====== Extracted records ======

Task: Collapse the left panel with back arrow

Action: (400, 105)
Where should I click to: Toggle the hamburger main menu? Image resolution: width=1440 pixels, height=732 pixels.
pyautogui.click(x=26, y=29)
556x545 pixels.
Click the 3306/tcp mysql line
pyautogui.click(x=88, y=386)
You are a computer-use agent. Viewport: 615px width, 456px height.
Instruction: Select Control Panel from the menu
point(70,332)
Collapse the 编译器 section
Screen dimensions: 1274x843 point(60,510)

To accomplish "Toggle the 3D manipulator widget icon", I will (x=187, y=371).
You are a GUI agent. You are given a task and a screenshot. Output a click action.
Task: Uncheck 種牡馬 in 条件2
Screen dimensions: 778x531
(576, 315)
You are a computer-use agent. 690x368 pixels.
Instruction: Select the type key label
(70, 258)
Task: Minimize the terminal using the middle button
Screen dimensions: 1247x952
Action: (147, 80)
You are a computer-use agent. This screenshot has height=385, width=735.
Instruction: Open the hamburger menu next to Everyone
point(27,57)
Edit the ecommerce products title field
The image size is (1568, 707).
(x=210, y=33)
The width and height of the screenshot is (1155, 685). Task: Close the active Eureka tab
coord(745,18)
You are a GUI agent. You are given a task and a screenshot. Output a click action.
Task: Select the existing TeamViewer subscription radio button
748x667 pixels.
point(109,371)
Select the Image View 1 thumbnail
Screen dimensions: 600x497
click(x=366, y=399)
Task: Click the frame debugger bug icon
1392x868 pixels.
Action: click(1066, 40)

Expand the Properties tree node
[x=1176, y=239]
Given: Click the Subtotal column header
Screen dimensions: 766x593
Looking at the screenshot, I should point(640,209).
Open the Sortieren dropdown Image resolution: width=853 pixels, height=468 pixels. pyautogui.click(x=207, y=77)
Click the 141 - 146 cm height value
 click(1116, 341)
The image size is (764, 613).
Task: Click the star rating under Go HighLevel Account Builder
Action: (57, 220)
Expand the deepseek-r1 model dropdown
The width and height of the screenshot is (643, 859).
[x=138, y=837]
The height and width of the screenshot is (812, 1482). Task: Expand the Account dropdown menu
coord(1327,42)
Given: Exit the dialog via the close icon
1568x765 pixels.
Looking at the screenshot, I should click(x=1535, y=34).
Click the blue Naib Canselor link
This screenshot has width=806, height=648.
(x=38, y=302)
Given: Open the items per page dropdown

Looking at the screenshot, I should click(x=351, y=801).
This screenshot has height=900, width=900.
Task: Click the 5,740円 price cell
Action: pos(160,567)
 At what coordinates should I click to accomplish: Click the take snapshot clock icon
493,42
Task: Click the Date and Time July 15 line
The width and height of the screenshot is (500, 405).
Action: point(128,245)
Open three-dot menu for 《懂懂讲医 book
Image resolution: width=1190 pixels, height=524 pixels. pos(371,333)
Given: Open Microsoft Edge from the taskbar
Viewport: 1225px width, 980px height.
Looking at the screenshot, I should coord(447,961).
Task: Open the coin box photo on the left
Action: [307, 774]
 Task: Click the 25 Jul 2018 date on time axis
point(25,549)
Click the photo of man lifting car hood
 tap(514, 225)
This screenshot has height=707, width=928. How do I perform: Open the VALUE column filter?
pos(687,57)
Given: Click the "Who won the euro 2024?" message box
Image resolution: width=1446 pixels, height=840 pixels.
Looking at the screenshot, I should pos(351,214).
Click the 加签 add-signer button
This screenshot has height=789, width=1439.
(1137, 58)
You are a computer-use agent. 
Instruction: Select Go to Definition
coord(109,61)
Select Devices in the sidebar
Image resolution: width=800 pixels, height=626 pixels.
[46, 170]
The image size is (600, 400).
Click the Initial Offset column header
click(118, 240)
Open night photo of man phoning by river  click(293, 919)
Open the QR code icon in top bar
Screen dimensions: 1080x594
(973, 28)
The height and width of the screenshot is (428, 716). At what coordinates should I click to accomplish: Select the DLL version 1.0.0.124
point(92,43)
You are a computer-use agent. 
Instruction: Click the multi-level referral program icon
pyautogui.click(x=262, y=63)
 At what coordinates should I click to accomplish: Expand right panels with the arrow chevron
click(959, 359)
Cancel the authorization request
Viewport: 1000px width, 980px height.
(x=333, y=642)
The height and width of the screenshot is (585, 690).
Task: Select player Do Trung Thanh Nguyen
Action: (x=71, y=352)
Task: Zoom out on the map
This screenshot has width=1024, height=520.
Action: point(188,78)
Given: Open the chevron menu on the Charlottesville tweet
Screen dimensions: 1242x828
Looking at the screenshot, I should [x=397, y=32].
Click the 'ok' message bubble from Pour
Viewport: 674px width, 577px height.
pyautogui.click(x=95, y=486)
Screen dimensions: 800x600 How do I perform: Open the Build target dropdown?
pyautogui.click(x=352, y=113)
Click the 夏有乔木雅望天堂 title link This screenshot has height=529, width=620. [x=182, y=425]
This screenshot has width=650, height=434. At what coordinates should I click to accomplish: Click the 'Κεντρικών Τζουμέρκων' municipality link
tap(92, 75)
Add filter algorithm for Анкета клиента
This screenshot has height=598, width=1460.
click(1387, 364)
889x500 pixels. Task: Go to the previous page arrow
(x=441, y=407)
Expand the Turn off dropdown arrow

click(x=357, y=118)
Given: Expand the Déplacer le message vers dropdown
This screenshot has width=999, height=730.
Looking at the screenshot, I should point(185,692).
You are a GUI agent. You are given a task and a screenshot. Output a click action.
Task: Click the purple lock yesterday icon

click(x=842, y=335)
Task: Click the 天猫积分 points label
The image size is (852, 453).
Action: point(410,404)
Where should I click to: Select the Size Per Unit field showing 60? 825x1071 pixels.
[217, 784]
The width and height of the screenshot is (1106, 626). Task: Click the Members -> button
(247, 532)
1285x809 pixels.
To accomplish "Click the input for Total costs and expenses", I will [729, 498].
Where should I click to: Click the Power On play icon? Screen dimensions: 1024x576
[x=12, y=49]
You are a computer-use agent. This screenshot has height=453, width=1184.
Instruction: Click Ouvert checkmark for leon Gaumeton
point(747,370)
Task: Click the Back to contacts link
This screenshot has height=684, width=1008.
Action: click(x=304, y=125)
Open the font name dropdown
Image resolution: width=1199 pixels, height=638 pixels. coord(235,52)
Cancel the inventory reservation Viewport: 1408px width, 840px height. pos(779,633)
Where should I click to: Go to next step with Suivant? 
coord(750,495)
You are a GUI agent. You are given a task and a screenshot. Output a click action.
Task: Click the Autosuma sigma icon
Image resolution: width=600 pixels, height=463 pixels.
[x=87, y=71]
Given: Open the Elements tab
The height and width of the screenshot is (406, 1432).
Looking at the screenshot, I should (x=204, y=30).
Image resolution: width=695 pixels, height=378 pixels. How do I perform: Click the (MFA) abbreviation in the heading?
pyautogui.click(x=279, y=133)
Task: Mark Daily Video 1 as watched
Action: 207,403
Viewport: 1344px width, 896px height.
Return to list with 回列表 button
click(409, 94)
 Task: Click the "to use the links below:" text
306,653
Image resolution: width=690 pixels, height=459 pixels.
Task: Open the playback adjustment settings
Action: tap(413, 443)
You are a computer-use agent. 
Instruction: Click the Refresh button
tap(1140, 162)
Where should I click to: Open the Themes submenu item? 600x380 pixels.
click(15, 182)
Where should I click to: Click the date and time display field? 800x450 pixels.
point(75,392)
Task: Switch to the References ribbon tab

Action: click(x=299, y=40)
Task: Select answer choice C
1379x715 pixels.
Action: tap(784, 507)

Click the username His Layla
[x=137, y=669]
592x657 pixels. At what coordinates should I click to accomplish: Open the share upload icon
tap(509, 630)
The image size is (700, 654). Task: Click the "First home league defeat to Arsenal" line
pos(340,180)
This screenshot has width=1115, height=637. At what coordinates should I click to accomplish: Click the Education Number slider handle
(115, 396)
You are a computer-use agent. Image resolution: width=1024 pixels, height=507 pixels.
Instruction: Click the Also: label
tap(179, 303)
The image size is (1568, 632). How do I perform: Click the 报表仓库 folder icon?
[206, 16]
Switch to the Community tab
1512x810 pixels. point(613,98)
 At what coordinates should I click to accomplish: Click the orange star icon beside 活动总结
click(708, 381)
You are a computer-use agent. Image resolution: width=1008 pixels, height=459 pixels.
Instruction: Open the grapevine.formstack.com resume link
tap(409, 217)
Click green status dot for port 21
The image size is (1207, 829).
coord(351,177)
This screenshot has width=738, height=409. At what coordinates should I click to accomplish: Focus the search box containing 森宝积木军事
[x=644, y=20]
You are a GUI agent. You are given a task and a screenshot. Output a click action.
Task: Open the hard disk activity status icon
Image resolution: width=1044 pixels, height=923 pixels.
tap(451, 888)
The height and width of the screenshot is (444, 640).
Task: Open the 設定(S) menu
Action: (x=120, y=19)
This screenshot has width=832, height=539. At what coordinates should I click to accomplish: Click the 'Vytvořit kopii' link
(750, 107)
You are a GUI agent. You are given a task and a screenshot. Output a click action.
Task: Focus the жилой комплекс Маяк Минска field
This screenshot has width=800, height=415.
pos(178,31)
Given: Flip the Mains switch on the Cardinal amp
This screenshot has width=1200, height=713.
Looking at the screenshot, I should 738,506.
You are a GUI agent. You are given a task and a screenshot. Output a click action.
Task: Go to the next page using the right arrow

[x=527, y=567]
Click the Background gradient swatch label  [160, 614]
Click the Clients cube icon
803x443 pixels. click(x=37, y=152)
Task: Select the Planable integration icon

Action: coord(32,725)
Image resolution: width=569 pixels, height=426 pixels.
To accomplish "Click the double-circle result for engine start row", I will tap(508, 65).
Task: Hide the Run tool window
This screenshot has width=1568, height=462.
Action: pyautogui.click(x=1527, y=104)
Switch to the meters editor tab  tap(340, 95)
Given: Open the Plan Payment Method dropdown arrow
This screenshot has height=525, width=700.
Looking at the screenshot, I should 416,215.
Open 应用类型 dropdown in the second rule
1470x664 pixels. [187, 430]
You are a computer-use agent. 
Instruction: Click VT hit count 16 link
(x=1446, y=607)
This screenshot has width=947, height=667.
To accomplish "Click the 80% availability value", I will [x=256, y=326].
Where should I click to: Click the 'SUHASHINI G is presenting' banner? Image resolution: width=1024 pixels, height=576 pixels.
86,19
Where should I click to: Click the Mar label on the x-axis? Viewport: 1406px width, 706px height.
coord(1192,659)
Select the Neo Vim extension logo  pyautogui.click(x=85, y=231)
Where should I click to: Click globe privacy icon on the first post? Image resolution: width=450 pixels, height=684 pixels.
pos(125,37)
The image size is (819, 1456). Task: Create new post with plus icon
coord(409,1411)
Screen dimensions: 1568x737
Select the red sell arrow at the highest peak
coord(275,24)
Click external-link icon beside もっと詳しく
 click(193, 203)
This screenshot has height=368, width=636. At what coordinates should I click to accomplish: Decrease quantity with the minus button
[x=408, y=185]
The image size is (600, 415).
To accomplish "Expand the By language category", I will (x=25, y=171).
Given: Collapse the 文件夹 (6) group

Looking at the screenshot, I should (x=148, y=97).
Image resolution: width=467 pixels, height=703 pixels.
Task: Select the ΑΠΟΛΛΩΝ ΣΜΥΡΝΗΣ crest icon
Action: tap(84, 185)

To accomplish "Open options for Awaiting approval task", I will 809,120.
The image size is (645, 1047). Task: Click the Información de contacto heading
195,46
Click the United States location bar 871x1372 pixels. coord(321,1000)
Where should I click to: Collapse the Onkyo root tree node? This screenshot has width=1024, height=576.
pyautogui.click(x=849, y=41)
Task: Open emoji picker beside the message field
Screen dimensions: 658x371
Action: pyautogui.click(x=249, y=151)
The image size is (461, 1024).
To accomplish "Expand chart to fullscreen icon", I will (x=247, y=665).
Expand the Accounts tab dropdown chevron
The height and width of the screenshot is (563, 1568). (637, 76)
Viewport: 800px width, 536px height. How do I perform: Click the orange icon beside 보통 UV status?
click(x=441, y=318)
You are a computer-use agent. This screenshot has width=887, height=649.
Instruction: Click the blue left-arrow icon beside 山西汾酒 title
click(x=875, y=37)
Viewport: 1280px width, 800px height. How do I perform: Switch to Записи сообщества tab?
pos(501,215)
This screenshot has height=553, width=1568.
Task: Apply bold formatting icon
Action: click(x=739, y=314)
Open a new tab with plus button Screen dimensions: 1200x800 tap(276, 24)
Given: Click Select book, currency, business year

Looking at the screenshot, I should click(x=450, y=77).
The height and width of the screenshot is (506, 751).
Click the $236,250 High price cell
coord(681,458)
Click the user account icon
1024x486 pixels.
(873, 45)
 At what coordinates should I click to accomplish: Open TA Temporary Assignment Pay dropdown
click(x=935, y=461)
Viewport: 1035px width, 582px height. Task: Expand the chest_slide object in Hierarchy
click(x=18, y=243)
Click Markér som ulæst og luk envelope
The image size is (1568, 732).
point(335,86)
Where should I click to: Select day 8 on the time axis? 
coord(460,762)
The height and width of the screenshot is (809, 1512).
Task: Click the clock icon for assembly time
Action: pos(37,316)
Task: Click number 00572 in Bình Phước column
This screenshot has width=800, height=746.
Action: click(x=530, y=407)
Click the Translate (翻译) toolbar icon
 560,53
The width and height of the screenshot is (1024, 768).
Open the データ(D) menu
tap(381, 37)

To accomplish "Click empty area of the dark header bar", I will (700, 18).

======

*Assigned task*
Look for the word "computer" in the data, then return every line that contains it.

*Task response*
You are a computer-use agent. Viewport: 615px width, 456px height.
You are a computer-use agent. 690x368 pixels.
You are a computer-use agent. This screenshot has height=385, width=735.
You are a computer-use agent. 
You are a computer-use agent. 
You are a computer-use agent. This screenshot has height=453, width=1184.
You are a computer-use agent. 
You are a computer-use agent. Image resolution: width=1024 pixels, height=507 pixels.
You are a computer-use agent. Image resolution: width=1008 pixels, height=459 pixels.
You are a computer-use agent. 
You are a computer-use agent. This screenshot has width=887, height=649.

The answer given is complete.